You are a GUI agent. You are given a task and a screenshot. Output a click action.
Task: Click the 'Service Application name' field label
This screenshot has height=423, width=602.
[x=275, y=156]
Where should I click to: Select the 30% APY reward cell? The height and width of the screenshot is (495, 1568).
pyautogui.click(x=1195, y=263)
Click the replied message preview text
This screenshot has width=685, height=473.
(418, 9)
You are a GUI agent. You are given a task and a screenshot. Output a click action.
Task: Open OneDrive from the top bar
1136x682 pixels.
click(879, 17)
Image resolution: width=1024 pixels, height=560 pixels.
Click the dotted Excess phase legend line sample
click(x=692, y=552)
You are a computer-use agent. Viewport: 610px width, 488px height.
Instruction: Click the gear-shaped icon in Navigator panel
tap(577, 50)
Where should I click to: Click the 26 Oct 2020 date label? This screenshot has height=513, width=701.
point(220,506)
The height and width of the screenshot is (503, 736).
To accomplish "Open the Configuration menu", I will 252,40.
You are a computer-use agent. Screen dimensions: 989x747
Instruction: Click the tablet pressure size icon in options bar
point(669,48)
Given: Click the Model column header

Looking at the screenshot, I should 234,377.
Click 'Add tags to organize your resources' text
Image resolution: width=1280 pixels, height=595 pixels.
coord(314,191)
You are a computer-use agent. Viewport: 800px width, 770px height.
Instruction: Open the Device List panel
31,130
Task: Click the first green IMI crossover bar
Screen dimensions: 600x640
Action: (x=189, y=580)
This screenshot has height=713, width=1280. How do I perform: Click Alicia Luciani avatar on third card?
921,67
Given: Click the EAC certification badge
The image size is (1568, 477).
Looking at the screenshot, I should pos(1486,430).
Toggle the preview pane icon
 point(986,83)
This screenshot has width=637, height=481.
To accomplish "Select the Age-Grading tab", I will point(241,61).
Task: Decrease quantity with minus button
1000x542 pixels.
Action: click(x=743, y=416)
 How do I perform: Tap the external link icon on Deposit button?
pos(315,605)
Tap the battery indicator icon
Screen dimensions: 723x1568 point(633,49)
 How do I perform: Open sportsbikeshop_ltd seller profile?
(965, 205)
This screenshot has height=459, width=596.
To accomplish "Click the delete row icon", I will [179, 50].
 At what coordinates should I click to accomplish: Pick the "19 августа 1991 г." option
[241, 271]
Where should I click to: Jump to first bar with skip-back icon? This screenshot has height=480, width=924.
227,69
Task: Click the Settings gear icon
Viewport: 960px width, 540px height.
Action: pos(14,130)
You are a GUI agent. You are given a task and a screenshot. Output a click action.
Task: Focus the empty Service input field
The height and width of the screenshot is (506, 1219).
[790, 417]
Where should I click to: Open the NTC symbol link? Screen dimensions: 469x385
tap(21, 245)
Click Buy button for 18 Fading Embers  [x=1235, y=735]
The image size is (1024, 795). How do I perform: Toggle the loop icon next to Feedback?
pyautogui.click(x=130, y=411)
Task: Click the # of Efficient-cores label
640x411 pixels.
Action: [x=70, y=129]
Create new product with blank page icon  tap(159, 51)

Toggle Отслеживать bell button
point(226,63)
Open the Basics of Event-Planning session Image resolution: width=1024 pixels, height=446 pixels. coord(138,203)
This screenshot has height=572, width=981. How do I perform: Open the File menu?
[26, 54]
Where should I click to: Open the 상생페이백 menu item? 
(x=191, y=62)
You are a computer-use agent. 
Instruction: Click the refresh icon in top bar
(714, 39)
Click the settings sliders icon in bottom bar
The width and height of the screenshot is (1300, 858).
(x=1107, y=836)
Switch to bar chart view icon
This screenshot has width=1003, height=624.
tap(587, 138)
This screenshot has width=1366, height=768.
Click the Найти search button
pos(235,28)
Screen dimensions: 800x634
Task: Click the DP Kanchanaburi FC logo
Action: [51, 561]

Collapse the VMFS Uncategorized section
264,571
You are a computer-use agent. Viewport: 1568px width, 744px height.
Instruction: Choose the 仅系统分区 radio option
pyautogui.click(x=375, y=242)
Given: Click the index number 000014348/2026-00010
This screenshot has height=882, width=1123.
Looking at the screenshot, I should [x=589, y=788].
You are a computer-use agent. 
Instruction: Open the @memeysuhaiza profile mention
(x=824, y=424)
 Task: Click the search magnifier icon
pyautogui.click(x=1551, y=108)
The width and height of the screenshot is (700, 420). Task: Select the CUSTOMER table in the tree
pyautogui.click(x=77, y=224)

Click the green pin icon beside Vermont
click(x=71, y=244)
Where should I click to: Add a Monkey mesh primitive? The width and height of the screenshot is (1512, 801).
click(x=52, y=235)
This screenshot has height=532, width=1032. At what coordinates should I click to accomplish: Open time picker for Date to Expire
........
• WHAT YOU HAVE TO DO
Every line in the data that holds the string "computer" should be copied.

• RESULT OF THE TASK
You are a computer-use agent. Viewport: 610px width, 488px height.
You are a computer-use agent. Screen dimensions: 989x747
You are a computer-use agent. Viewport: 800px width, 770px height.
You are a computer-use agent. 
You are a computer-use agent. Viewport: 1568px width, 744px height.
You are a computer-use agent. 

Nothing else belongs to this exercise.